Or sous prétexte « d’approche globale »,
c’est aujourd'hui la légitimité même de la chose militaire au sein de l’UE qui
fait l'objet de débat. Puisque ladite « approche globale » va bien au-delà
d’une simple coordination étroite. Dans la pratique, elle signifie
l’éparpillement et la marginalisation de la composante militaire dans l’UE, au
plus grand bonheur des deux camps pacifiste et atlantiste.
Car ne nous y
trompons pas : la rêverie pacifiste sur « l’Europe puissance civile » et
l’orthodoxie otanienne conduisent exactement au même résultat. Une Europe
conforme à la vision anglo-saxonne qui n’y voit qu’un précieux auxiliaire civil
à l’Alliance atlantique. Et les uniformes européens? Bon débarras (pour Mme
Ashton et compagnie, en tout cas).

» **Extrait de données**
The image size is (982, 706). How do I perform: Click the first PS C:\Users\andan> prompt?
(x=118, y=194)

==

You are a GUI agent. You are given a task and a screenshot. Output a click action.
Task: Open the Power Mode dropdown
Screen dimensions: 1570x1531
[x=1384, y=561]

--

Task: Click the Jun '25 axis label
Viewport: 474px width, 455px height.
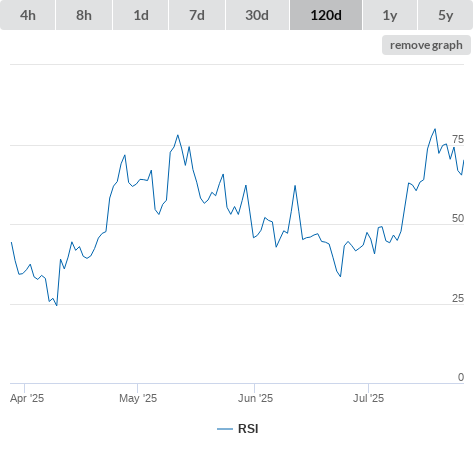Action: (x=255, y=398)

» **Consigne A**
Répondez aux questions suivantes sur le texte consacré à l'« approche globale » de l'UE :
(i) Que signifie cette approche dans la pratique ?
(ii) Quels sont les deux camps qui s'en réjouissent ?
(iii) À quelle vision l'Europe qui en résulte est-elle conforme ?
» **Consigne B**
Indiquez si chacune des affirmations suivantes concorde avec le texte sur l'« approche globale » de l'UE, en citant les mots qui en décident :
(i) L'approche globale se limite à une simple coordination étroite.
(ii) La rêverie pacifiste et l'orthodoxie otanienne mènent au même résultat.
(iii) La légitimité de la chose militaire au sein de l'UE fait aujourd'hui débat.
» **Consigne C**
Poursuivez le texte sur l'« approche globale » de l'UE à partir de sa dernière phrase.
Les enregistrements n'ont aucune part dans cet exercice.

» **Corrigé A**
(i) L'éparpillement et la marginalisation de la composante militaire dans l'UE.
(ii) Le camp pacifiste et le camp atlantiste.
(iii) À la vision anglo-saxonne, qui n'y voit qu'un précieux auxiliaire civil à l'Alliance atlantique.

» **Corrigé B**
(i) Non : « va bien au-delà d’une simple coordination étroite ».
(ii) Oui : « conduisent exactement au même résultat ».
(iii) Oui : « c’est aujourd'hui la légitimité même de la chose militaire au sein de l’UE qui fait l'objet de débat ».

» **Corrigé C**
(Sur la base de :
Nicolas Gros-Verheyde, C. Ashton déshabille les militaires. Uniformes interdits
dans les couloirs, www.bruxelles2.eu, 16 décembre 2013)
3. Ordre
du jour révélateur du prochain Conseil européen. Il y a des signes qui ne
trompent pas. Le « sommet Défense » de l’UE fut annoncé il y a un an avec grand
fracas, comme celui qui devrait donner un souffle nouveau à la politique
européenne dans ce domaine, après (au moins) cinq années de marasme.
Mais entre-temps
une multitude d’autres sujets s’y sont
glissés à l’ordre du jour ; de l’Union économique et bancaire, la
croissance, la fiscalité et la compétitivité, jusqu’à y inclure éventuellement
même l’énergie, l’asile, l’immigration et l’emploi. A croire que la
défense en elle-même n’est pas un morceau suffisamment gros pour les chefs
d’Etat et de gouvernements des 28… En même temps, c’est vrai aussi que les décisions cruciales en la matière se
prennent dans un autre cadre.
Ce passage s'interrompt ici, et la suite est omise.